Consequently, any purely economic solutions to inflation in Yemen will be mere temporary bandages. The problems will continue.
In times of war, military expenditures rocket and, with the appearance of scores of armed militias who make handsome profits off war and have insatiable greed for more consumption, inflation becomes an unstoppable flood, destroying all barriers across its path.
Add to that the propensity of governments to rely on minting currency without cover to finance their military and civil needs, in light of the breakdown of economic and production institutions because of war.
When warring parties start minting their own paper money, you know the situation has become hopeless. Since the beginning of the war in Yemen, and up to the third quarter of 2018, 3.5 trillion rials that had no economic backup were pumped into the economic channels, principally as wages and salaries and military spending.
Fearing further devaluation of the rial, people quickly seek to convert their money.

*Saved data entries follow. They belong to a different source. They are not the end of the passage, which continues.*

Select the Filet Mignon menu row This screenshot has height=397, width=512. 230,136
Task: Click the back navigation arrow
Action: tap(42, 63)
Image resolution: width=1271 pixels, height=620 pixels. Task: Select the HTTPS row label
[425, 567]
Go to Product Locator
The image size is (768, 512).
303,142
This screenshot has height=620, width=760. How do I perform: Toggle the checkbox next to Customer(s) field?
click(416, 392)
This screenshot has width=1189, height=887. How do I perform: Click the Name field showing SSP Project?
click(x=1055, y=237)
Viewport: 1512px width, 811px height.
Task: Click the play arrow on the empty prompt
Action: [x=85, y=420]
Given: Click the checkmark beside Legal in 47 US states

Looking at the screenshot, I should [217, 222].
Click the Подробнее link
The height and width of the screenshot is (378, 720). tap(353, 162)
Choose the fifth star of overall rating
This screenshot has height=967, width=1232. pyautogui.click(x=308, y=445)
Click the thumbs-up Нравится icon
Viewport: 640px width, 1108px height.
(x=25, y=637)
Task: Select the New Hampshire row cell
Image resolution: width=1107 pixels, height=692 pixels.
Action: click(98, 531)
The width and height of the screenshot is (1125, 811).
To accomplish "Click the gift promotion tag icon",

The crisis in Yemen today is dominated by the phenomenon locally known as “hot currency” or “dollarisation.”
Of course, in such situation one disaster hides another. Yemen’s trade with the outside world has virtually stopped because of the war. Naturally, the country’s reserves of hard currency are almost depleted. In the absence of any oversight or monetary control that might mitigate consumption, we ended up with what is called “money illusion.”
The civil war in Yemen is the main culprit in preparing the country for “judgment day,” when there will not be a social structure to deal with as in the past.
Runaway inflation will “terminate” whatever is left of the social foundations, the material ones as well as the moral ones.
Yemen’s economy was weak and exhausted to start with and it began to shrivel and falter when this latest evil civil war set foot in the country during the last quarter of 2014. By the end of 2015, the country’s GDP had shrivelled by one-third. More than half of the Yemeni labour force was suddenly without jobs as the agricultural, industrial and services sectors faltered. Very soon, two-thirds of the population had no food security.
The financial and economic embargo on Yemen, put in place by international and regional powers, deepened the crisis. Early in 2015, practically all foreign embassies and international development and humanitarian agencies had left Yemen. They took with them their aid programmes and development projects and loans to Yemen.
We must keep in mind that inflation is worse than war. If weapons in Yemen are responsible for the death of hundreds of people, the downfall of the rial and unbridled inflation will certainly lead to the death of hundreds of thousands if not millions of Yemenis. Without exaggeration, inflation is truly a weapon of mass destruction. This is why UN Special Envoy to Yemen Martin Griffiths’ recent warning about this aspect is justified.
The devaluation of the currency in Yemen is the logical outcome of structural problems in the country’s economy and of years of armed conflicts and instability. The monetary policies advocated by Yemen’s Central Bank will not do. This institution has really given enough proof of its shortsightedness.
As alleviating remedies to this catastrophic situation, the countries of the Arab coalition must pump $5 million-$10 million in Yemen’s Central Bank and facilitate remittances made by Yemeni expatriates in Gulf countries. These funds ought to be managed jointly by the Yemeni government and the donor countries to ensure efficient, professional and transparent governance.
However, as usual, the ultimate and noblest solution that will stop judgment day from befalling Yemen is to quickly end the war through a solid, fair and permanent peace settlement.